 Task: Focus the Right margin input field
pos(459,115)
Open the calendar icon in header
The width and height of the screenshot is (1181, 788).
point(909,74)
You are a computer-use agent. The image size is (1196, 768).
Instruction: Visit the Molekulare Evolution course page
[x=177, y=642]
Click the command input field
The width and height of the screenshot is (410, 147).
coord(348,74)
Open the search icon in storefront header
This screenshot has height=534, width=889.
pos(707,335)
=-=-=-=-=
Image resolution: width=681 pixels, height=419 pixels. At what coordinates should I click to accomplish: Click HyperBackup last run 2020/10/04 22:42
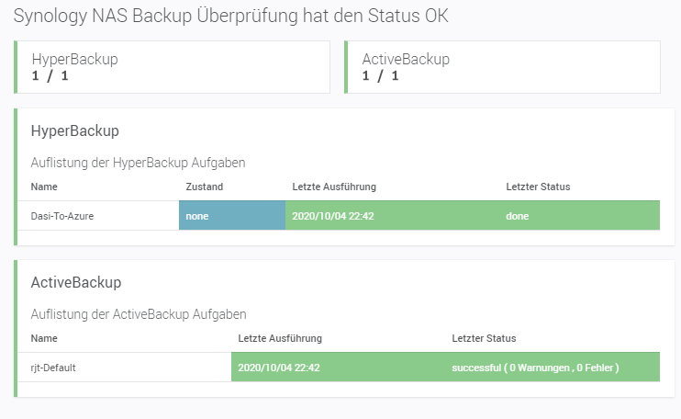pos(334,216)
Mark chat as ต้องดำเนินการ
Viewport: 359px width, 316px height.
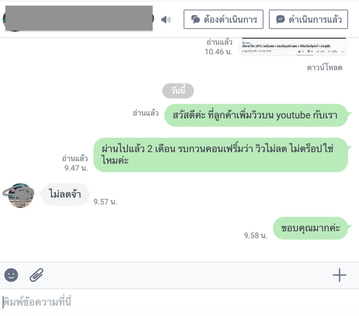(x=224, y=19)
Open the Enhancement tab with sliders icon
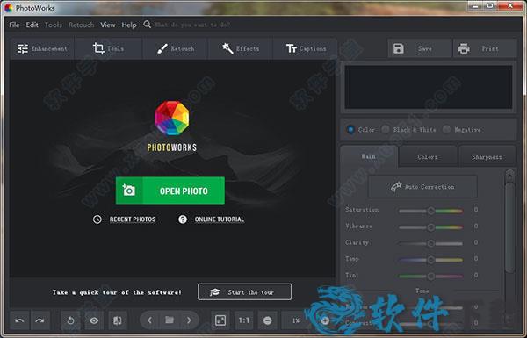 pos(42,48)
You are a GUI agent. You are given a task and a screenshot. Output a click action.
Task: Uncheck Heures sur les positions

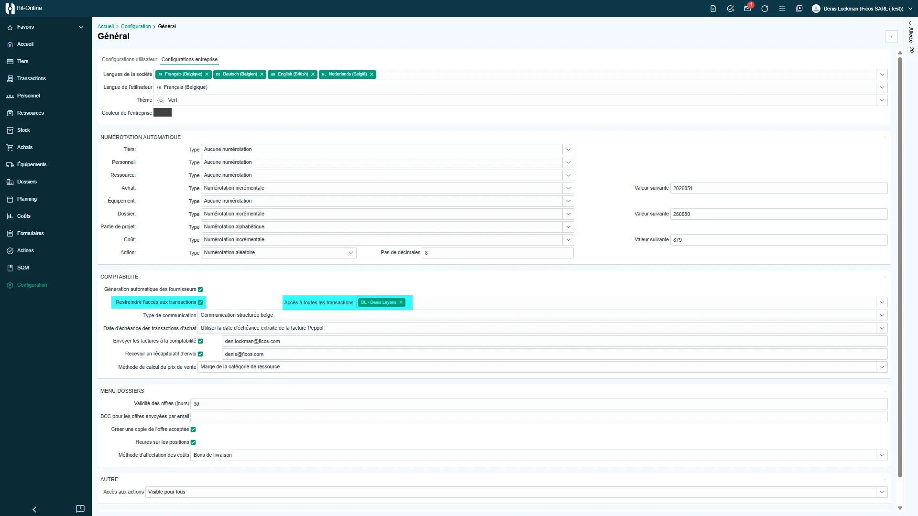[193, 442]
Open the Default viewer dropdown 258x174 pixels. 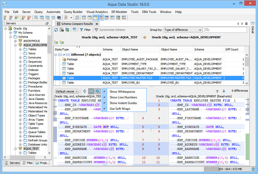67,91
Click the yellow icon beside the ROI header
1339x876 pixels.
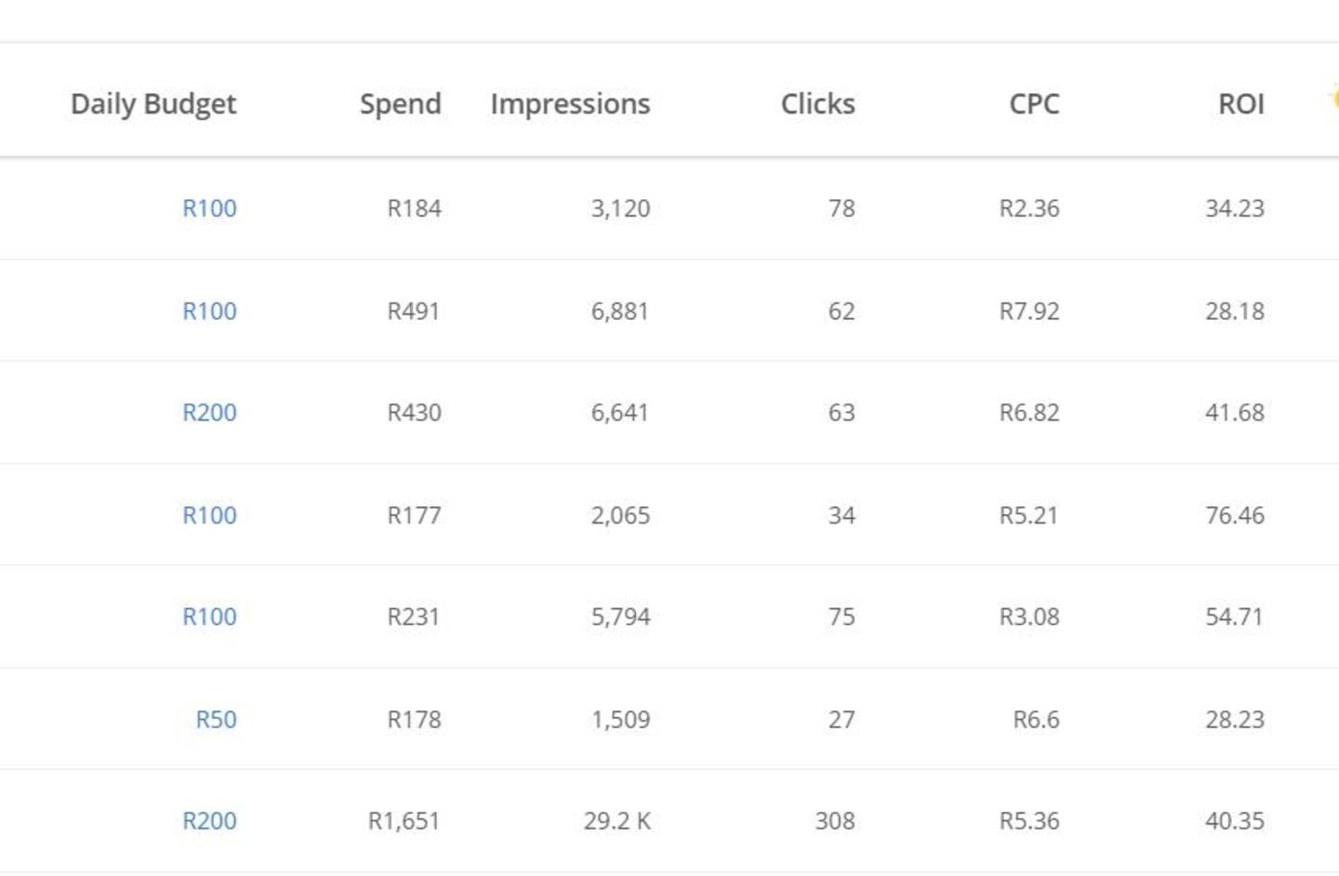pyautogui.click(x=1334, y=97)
=-=-=-=-=
WHAT YOU SHOULD DO:
In the listing above, find the lines holding the word "agent" and copy them.

ANSWER TO THIS EXERCISE:
You are a computer-use agent. The image size is (1196, 768).
You are a GUI agent. You are given a task and a screenshot. Output a click action.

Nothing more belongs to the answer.